La bandera en campaña

Política

Néstor Kirchner llevará a Daniel Filmus este miércoles a Rosario a un acto del Día de la Bandera en lo que se convertirá en el cierre nacional de la campaña porteña. La movilización, prometen en el gobierno, será pocas veces vista. Kirchner y Cristina encabezarán un palco para 800 invitados, gobernadores y ministros; habrá desfiles, discursos y quizá una bendición también para el candidato oficial para Santa Fe. Garantiza el kirchnerismo, además, que no se repetirá la violencia verbal del Presidente contra Mauricio Macri.

Daniel Filmus tendrá un cierre nacional de campaña el miércoles de la mano de Néstor y Cristina Kirchner. El lugar elegido fue el Monumento a la Bandera en Rosario donde se trasladarán el Presidente, todo el gabinete nacional y gobernadores para un gran acto de celebración del Día de la Bandera y el 50° aniversario de la construcción de ese monumento. La organización del acto comenzó hace dos semanas y la única incógnita que resta develar es cuánto tiempo estará presente Kirchner después de hablar. Se espera que el Presidente presida el acto, ponga la placa por el aniversario del monumento, obra concluida durante la Revolución Libertadora y luego parta hacia Buenos Aires sin quedarse al desfile.

Ya está montado un gigantesco escenario al pie del mástil mayor, con capacidad para albergar 800 invitados -récord para el lugar según los rosarinos-, que recibirá a los ministros y gobernadores y otro más pequeño en el ala sur para otros invitados especiales. De allí, el Presidente y Cristina bajarán a colocar una placa que llevan desde Buenos Aires en recuerdo por el 50° aniversario de ese monumento diseñado por los arquitectos Angel Guido y Alejandro Bustillo e inaugurado el 20 de junio de 1957.

Pero ni la pompa ni el desfile que se incluirá en el acto son lo que desvela en estas horas a los kirchneristas, sino la organización de otros temas aparentemente menores, como el traslado hasta Rosario.

Celso Jaque, candidato a gobernador mendocino por el peronismo en contra del kirchnerismo concertador de Julio Cobos y su candidato César Biffi, consiguió en el último viaje a Mendoza de Kirchner subir al Tango 01 con el Presidente y bajar junto con él por la escalerilla. En el Frente para la Victoria esa imagen vale más que semanas de campaña.

En esta nueva epopeya rosarina, ese lugar lo consiguió Agustín Rossi, el presidente del bloque oficialista de Diputados que disputa en la interna del PJ local de la semana próxima la candidatura a gobernador con Rafael Bielsa.

Rossi, que también había conseguido subirse a ese tour presidencial a Mendoza, viajará de Rosario a la Capital Federal mañana con el único objetivo de subirse al Tango 01 el miércoles y volver con el Presidente a su ciudad.
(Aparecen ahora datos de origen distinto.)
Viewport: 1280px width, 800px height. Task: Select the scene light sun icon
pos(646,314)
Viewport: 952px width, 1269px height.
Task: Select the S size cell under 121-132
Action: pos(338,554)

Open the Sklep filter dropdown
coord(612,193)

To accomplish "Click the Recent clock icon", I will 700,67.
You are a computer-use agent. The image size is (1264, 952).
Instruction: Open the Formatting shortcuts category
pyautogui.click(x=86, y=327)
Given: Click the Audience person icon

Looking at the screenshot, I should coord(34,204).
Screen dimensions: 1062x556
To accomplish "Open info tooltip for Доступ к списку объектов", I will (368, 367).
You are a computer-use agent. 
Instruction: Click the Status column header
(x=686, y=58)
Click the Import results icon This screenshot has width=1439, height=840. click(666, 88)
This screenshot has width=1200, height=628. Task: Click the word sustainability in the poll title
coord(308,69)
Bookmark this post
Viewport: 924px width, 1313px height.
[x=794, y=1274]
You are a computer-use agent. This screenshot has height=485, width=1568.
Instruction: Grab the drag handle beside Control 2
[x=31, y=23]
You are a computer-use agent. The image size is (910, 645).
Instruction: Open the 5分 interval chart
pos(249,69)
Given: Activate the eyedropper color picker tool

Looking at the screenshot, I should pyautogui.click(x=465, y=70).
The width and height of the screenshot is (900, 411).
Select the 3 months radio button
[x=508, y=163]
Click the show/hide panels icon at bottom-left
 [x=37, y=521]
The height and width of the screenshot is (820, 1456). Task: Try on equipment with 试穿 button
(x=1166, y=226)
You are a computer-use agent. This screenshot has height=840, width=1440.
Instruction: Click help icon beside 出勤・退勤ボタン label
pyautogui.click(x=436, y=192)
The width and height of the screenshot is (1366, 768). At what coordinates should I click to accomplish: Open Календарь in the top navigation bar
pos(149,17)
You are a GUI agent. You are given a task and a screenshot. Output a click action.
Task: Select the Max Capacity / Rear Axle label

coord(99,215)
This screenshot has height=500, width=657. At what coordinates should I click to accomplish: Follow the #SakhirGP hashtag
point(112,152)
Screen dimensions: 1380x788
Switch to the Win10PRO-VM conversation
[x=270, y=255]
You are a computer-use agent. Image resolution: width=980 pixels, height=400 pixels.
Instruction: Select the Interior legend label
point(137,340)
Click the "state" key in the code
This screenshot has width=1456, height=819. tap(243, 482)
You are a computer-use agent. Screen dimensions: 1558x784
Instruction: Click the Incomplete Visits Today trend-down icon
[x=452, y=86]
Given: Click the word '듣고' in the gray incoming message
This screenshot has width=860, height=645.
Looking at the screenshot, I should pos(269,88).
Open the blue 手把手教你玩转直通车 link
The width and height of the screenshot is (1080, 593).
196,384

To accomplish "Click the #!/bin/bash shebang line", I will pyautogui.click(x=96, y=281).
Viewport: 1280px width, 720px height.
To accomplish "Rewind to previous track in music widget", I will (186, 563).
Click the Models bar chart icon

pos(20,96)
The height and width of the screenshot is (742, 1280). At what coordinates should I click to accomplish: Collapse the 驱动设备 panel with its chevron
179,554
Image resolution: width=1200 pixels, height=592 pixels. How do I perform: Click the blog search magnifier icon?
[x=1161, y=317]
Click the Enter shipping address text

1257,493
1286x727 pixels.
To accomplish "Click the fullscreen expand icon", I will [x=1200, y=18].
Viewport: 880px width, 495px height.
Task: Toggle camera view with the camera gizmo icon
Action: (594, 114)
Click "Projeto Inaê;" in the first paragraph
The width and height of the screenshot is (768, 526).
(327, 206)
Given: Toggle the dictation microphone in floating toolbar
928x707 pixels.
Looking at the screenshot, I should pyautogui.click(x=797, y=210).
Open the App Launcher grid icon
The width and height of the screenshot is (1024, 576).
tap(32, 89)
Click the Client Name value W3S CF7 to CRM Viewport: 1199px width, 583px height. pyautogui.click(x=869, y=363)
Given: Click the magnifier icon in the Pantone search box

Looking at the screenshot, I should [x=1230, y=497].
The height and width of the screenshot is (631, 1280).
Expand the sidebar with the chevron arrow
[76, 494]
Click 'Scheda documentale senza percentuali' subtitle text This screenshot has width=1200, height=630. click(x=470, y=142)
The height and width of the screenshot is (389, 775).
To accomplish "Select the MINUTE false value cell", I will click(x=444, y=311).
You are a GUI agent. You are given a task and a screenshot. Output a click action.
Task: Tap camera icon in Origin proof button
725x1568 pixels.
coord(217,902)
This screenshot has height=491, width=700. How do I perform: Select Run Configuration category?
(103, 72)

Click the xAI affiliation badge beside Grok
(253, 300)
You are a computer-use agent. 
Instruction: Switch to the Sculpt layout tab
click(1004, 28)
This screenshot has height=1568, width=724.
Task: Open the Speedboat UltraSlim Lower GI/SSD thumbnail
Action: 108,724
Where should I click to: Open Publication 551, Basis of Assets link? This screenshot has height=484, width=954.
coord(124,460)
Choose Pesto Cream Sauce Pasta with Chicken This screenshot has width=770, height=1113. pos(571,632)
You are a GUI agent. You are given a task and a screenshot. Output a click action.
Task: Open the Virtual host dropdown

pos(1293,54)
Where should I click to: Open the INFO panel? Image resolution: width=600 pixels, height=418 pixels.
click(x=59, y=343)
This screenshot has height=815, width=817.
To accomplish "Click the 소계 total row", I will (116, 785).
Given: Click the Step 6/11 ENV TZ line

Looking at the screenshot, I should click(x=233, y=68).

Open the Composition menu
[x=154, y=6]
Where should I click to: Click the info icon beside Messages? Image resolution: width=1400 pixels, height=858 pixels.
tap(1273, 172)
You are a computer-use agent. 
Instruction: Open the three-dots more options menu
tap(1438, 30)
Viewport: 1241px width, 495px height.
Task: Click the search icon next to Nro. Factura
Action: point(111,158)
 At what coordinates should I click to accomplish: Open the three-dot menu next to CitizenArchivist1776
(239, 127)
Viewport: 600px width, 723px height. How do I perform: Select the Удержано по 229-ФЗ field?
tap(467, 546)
El mecanismo no es nuevo: con Carlos Menem decenas de gobernadores hacían el trayecto hasta a Aeroparque sólo para subirse al avión presidencial de vuelta, inclusive en el mismo día.

Llegará entonces a su ciudad de la mano de Kirchner y Cristina, junto a Filmus y para protagonizar uno de los actos más grandes que el gobierno diseñó es este tramo de campaña. Pero no se esperan bendiciones especiales ni apoyos de Kirchner a ningún otro candidato que no sea Filmus. Será también un test de violencia verbal para Kirchner a cuatro días de la segunda vuelta en la Capital.

  • Reorganización

    Desde que el Presidente entendió que las encuestas reales comenzaron a mejorar para su delfín porteño a partir de que bajó el nivel de ataques contra Mauricio Macri, se reorganizó toda la puesta en escena rosarina. Así el discurso y la participación de Kirchner, que últimamente no se encuentra a gusto en actos demasiado largos, pasó a ser un secreto de Estado.

    Para los rosarinos, la visita de Kirchner tiene otro interés. Poco les importa el cierre de la campaña porteña, esté o no nacionalizada la discusión ideológica entre los candidatos. El socialista Miguel Lifschitz, fiel a Hermes Binner pero de buena relación con la Casa Rosada, espera que el gobierno anuncie el desembolso de $ 25 millones para una transformación y restauración del monumento. Todo está en manos de Julio De Vido para que se ponga en marcha la licitación.

    La municipalidad apuró desde hace un mes las reparaciones de toda el área. Restan completar los últimos tramos sobre el Pasaje Juramento que une con la sede parroquial, inaugurado en 1998 y la plazoleta cívica sobre el río construida en 2005, pero ya se cambió la iluminación. Por eso el apuro en recibir los $ 25 millones de la Nación, aunque el territorio no sea electoralmente seguro para Kirchner, en un provincia donde Binner y los socialistas representan uno de los mayores dolores de cabeza para el gobierno en las elecciones de octubre.